Meghan declined to say who it was that had the conversations with husband Prince Harry about son Archie's skin colour as it would be "very damaging" to them.
"I don't think there's a strand of racism within the royal household at all," Anson told the BBC on Monday.
"I think it's much more, not even in the main print and broadcast media, I think such racism that exists tends to be most active on social media and individuals."
When presenter Martha Kearney raised that was not what the couple said, he added: "I do take that point ... and obviously one that needs to be considered."

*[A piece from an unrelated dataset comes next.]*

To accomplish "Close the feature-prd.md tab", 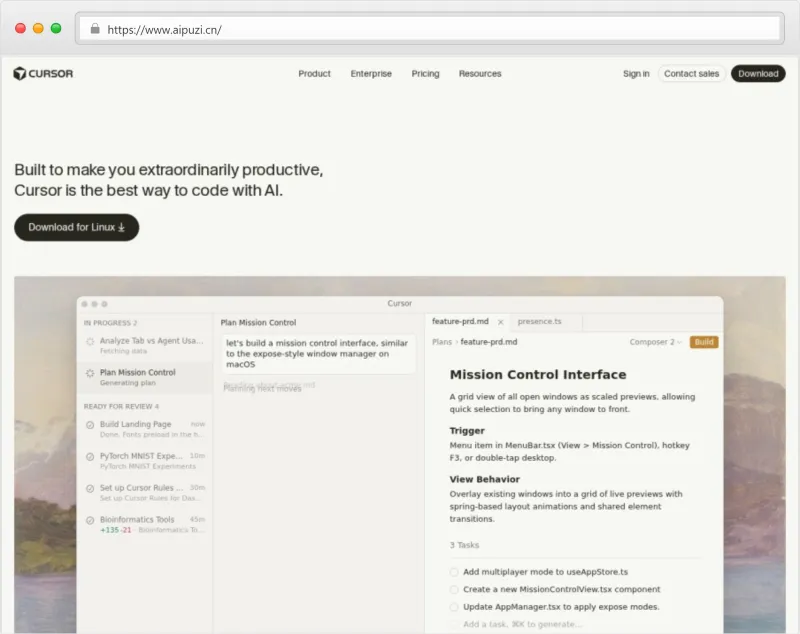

In the bombshell interview, which aired on US television network CBS on Sunday, Meghan also revealed that she suffered with her mental health during her time as a senior royal, stating she "didn't want to be alive anymore" and claimed she sought help from a senior member of the royal family but never received it.
Anson responded that there is a "medical household" within the palace structure which he remembered being "very responsive" to members of staff and members of the royal family.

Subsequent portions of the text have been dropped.